Apparatus XY

Gender Praxes in the History of Chinese and Western Medicine

The Quiet Feminism of Dr. Florence Sabin: Helping Women Achieve in Science and Medicine. — Page 9:

 

Hopkins Women

41Finally, Sabin contributed to making the path of the Hopkins Medical women a little easier by becoming involved in the women's society there. From the opening of the medical school, M. Carey Thomas and the Baltimore Women's Committee tried to ease the way of the women students. There was a sitting room for the women at the Hospital and a lunchroom in the Physiological Building (Morantz-Sanchez 123-24). A Women's Medical Association was formed in order to help the students find an appropriate place to eat, and in 1918 a house was rented for that purpose, with the ground floor providing the dining room. In addition, there were seven bedrooms that were rented to students. In the spring of 1920 the Women's Association was officially incorporated and that summer a new house was purchased (Women's Medical Association, Box Wi-Z, APS). This was followed by a new alumnae branch of the Women's Organization, with Sabin as its Secretary. The alumnae saw this as a way to stay in touch with the medical school and provide them with club privileges while in Baltimore. The organization, in keeping with the formula of the Women's Organization, was funded by voluntary contributions, which were to be put in a special fund to help reduce the mortgage of the house or pay for repairs. Needless to say, given Sabin's predilection for coeducational professional institutions, the alumnae made clear that their organization in no way replaced or detracted from the regular alumni organization of the medical school ("To the Women Graduate of the Johns Hopkins Medical School," Women's Medical Association, APS). Nonetheless, Sabin and the other medical school graduates, recognized that the women had special needs which they could help address.

Conclusion

42 Florence Sabin understood the pressures that women medical school graduates faced and felt an obligation to help them. She understood the responsibilities which came with prominence and how they might conflict with her personal needs. In 1923 she had reluctantly declined an opportunity to go to the Peking Union Medical College in China in a top administrative position. She wrote to her friend Mrs. Denison,

I thought that I really had to go and from the standpoint of position, I probably should have gone because it is the first time a woman had had a full chair in a man's institution. I must ask you not to let it get out now that I have declined. I made up my mind that I cared more for my research than I did for positions and just now there is so much planned for the next two or three years. (28 Jan. Series II, Box 10, Folder 2, SSC)

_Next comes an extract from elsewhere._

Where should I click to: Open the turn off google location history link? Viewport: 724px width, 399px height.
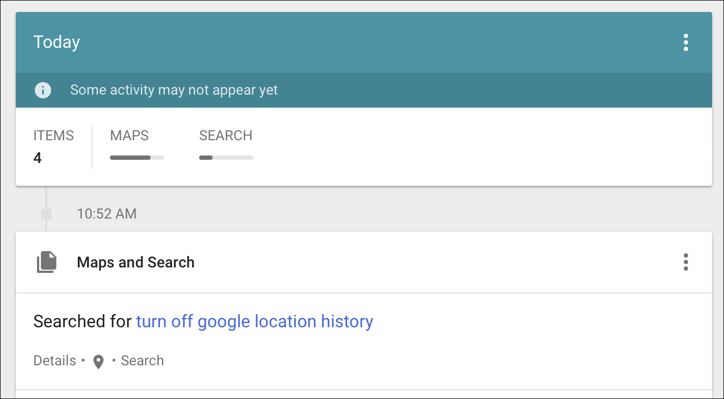[255, 321]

Although she was optimistic about the progress that had been made from the time of her graduation at the dawn of the twentieth century, she was well aware of the continuing difficulties in finding post-graduate training, gaining resources for research and positions allowing research, and gaining recognition for the achievements of women scientists. While she always tried to encourage and support the highest standards, she did her best to address these needs through her attempts to establish the Gotham Hospital, to gain recognition for her predecessors and successors, and to help the path of students and scientists through research fellowships. To the extent her efforts fell short of success, one must look to the impact of the Depression and the lack of a critical mass of women in positions of institutional influence.